-- Study material follows --

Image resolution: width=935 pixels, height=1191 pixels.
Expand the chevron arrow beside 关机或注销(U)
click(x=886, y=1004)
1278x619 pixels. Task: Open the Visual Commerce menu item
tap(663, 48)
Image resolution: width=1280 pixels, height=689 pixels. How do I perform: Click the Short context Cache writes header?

-- Study material concluded --
-- Study material follows --

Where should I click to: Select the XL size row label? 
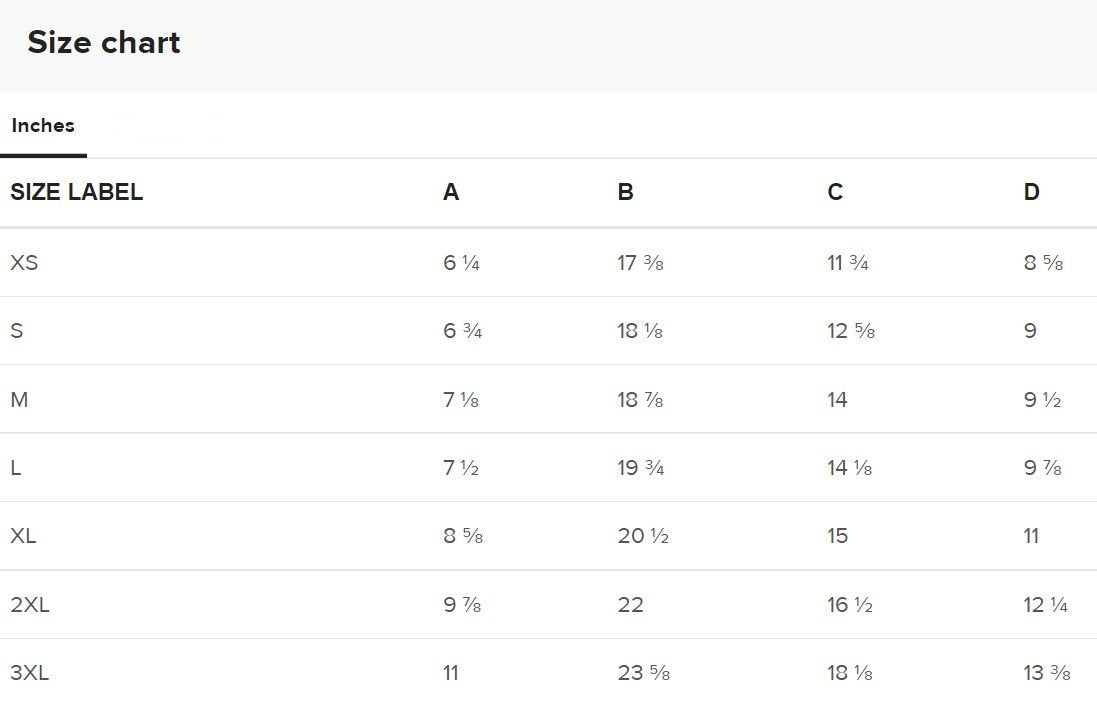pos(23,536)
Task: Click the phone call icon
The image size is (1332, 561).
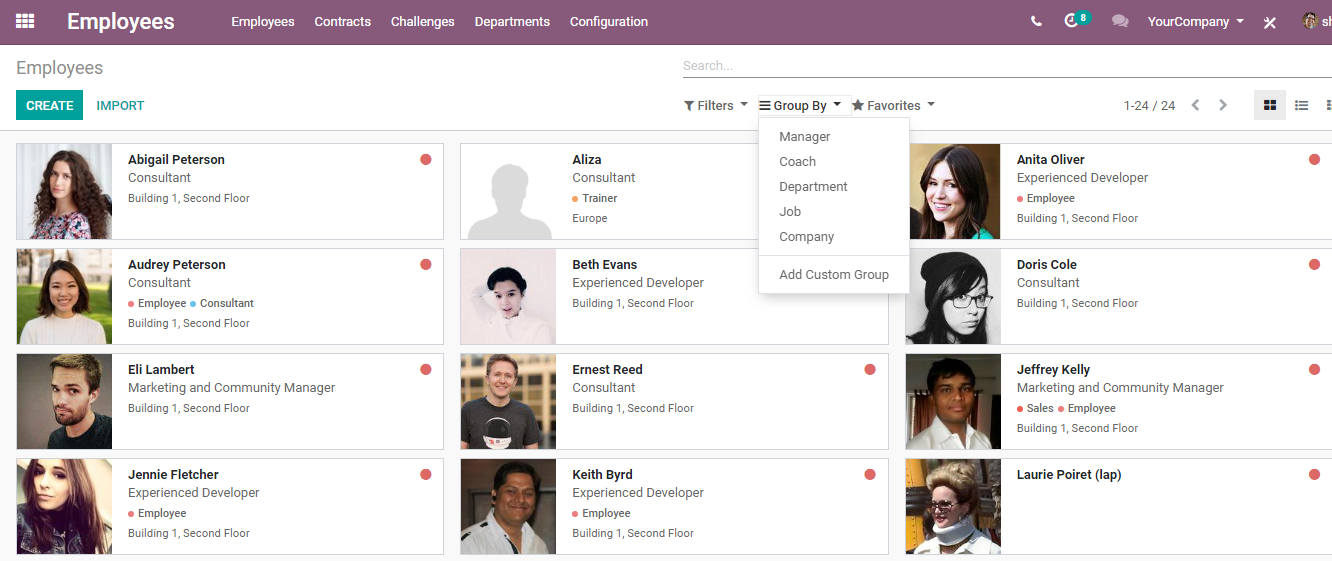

-- Study material concluded --

**Problem requirements:**
Scan the data, and report each line that uses the word "resolution".

**Exercise response:**
Image resolution: width=935 pixels, height=1191 pixels.
Image resolution: width=1280 pixels, height=689 pixels. How do I perform: Click the Short context Cache writes header?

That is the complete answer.